This year’s ICML had several papers which I want to read through more carefully and understand better.
- Chun-Liang Li, Hsuan-Tien Lin, Condensed Filter Tree for Cost-Sensitive Multi-Label Classification. Several tricks accumulate to give a new approach for addressing cost sensitive multilabel classification.
- Nikos Karampatziakis and Paul Mineiro, Discriminative Features via Generalized Eigenvectors. An efficient, effective eigenvalue solution for supervised learning yields compelling nonlinear performance on several datasets.
- Nir Ailon, Zohar Karnin, Thorsten Joachims, Reducing Dueling Bandits to Cardinal Bandits. An effective method for reducing dueling bandits to normal bandits that extends to contextual situations.
- Pedro Pinheiro, Ronan Collobert, Recurrent Convolutional Neural Networks for Scene Labeling. Image parsing remains a challenge, and this is plausibly a step forward.
- Cicero Dos Santos, Bianca Zadrozny, Learning Character-level Representations for Part-of-Speech Tagging.

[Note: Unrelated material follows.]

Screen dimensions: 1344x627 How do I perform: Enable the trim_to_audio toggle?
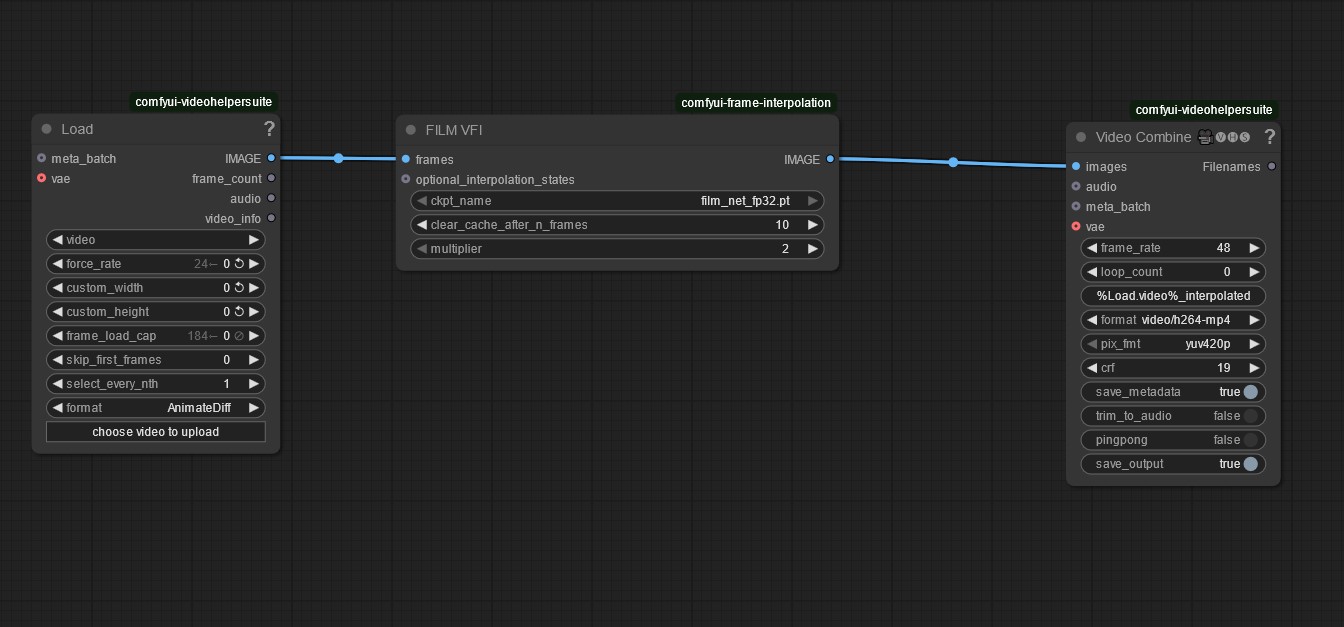[1250, 416]
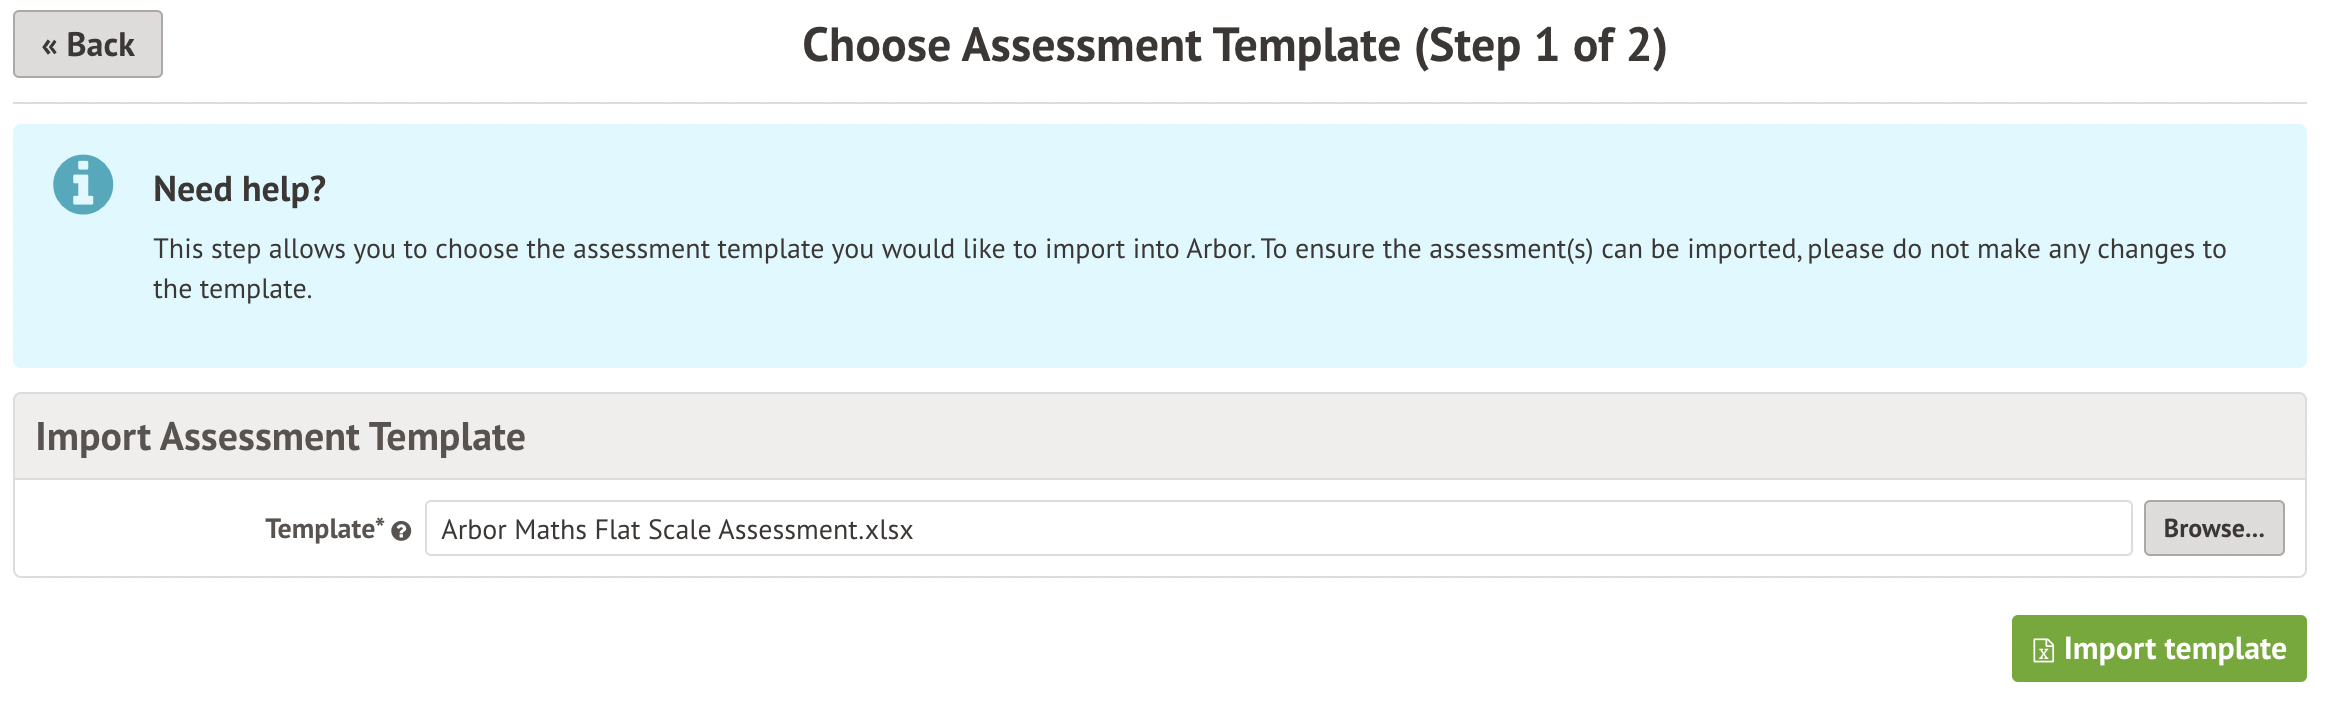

Word morphology is clearly useful information, and yet almost all ML-for-NLP applications ignore it or hard-code it (by stemming).
- Alekh Agarwal, Daniel Hsu, Satyen Kale, John Langford, Lihong Li, Robert Schapire, Taming the Monster: A Fast and Simple Algorithm for Contextual Bandits. Statistically efficient interactive learning is now computationally feasible. I wish this one had been done in time for the NIPS tutorial 🙂
- David Silver, Guy Lever, Nicolas Heess, Thomas Degris, Daan Wierstra, Martin Riedmiller, Deterministic Policy Gradient Algorithms. A reduction in variance from working out the deterministic limit of policy gradient make policy gradient approaches look much more attractive.
Edit: added one that I forgot.
Aren’t you an author of paper #5?
Yep.
Don’t underestimate the joys of reading through your own paper more carefully and understanding it better.